--- SOURCE DOCUMENT ---
◇ ◇ ◇ ◇ ◇

Throughout The Political Brain, Westin offers alternative narratives that Democrats could have offered if they’d not shivered and balked in the face of polls to use conciliatory, "safe" language on key issues. In particular, he provides sample narratives on some of the most divisive issues stirred up in the electorate—guns, abortion, gay marriage—without claiming his examples are the only possible responses. He emphasizes that these are issues on which Americans face internal conflict as beliefs in fairness, safety and privacy weigh against the GOP’s seizing of the "moral" high ground of sanctimony and the American tradition of individualism. Openly acknowledging these internal conflicts within individuals—and not just between polled demographic chunks—allows for some nuance about some truly gray areas with which a majority of conflicted citizens struggle.
Near the end of the book, the author sums up what cognitive science has learned about the interplay of reason and emotion, and what the implications are (or should be) for successful future Democratic campaigns:
Voters tend to ask four questions that determine who they will vote for, which provide a hierarchy of influences on the decisions about whether and how to vote: "How do I feel about the candidate’s party and its principles?" "How does this candidate make me feel?" "How do I feel about this candidate’s personal characteristics, particularly his or her integrity, leadership, and compassion?" and "How do I feel about he candidate’s stand on issue that matter to me?"
Candidates who focus their campaigns toward the top of this hierarchy and work their way down generally win. They drink from the wellsprings of partisan feelings. They tell emotionally compelling stories about who they are and what they believe in.... They run on who they are and what they genuinely care about, and they know their constituents well enough to know where they share their values and where they don’t.... They speak at the level of principled stands. They provide emotionally compelling examples of the ways they would govern, signature issues that illustrate their principles and foster identification.
Issues, in this view, are the outcome of unconsciously formed value presumptions. They should follow and illustrate the deeply held beliefs of the Democratic Party about justice, opportunity and equality. They are the visible and detailed roadmap of how to bring shared values into everyday life; without a clear master narrative of what Democrats stand for, issues alone are policy wonk drivel that voters learn to dismiss as irrelevant and boring. The job of Democratic leaders today is to convey clearly both their bedrock party principles and their passion to make them concrete in policy and legislation. Sometimes that means calling out the other side in the strongest terms imaginable on its extreme and undemocratic assumptions and methods.
And lest progressives fear that clear, fearless language and savvy use of today’s varied media—and that in Westin words, "negative campaigning is inherently unethical"—I leave you with this one observation from the author to ponder about this country’s most devoted practitioners of Enlightenment, our Founders:
Anyone who believes this should read the Declaration of Independence.

◇ ◇ ◇ ◇ ◇

--- DATA UNDER STUDY ---
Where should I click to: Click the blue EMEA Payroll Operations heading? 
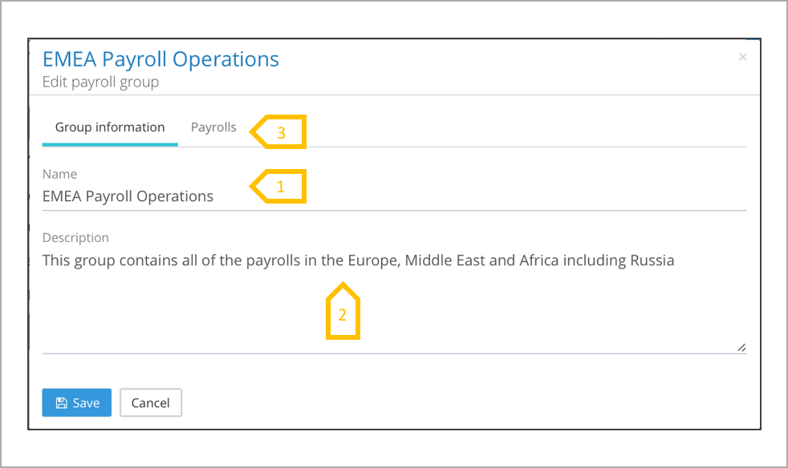coord(160,59)
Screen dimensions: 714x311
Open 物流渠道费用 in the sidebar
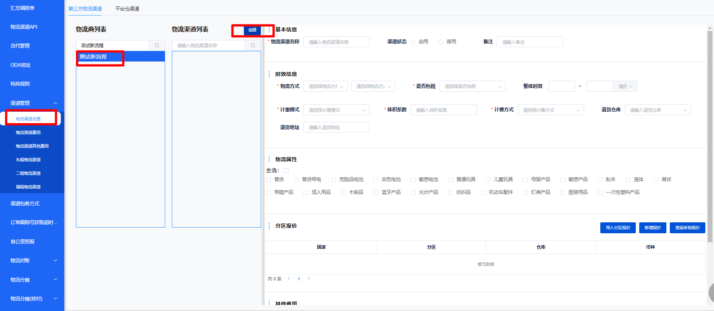[x=28, y=132]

◇ ◇ ◇ ◇ ◇

--- LIST OF TASKS ---
• A. Answer these questions about the review of The Political Brain:
(i) Which beliefs does the review say weigh against the GOP's seizing of the "moral" high ground?
(ii) According to the review, what does the author sum up near the end of the book?
(iii) What generally happens to candidates who focus their campaigns toward the top of the hierarchy and work their way down?
• B. List the personal characteristics that the review's third voter question names as particularly important.
• C. Rewrite the review's paragraph beginning "Issues, in this view," as a short bulleted list that keeps its main points.
Answer from the review alone.

--- LIST OF ANSWERS ---
• A.
(i) Beliefs in fairness, safety and privacy.
(ii) What cognitive science has learned about the interplay of reason and emotion, and what that means for successful future Democratic campaigns.
(iii) They generally win.

• B.
- Integrity
- Leadership
- Compassion

• C.
- Issues come from value presumptions formed unconsciously.
- They should follow from and illustrate the Democratic Party's beliefs about justice, opportunity and equality.
- They are the detailed roadmap for bringing shared values into everyday life. Without a clear master narrative of what Democrats stand for, voters dismiss issues alone as irrelevant and boring.
- Democratic leaders must convey both their bedrock principles and their passion to make them concrete in policy and legislation.
- Sometimes this means calling out the other side in the strongest terms on its extreme and undemocratic assumptions and methods.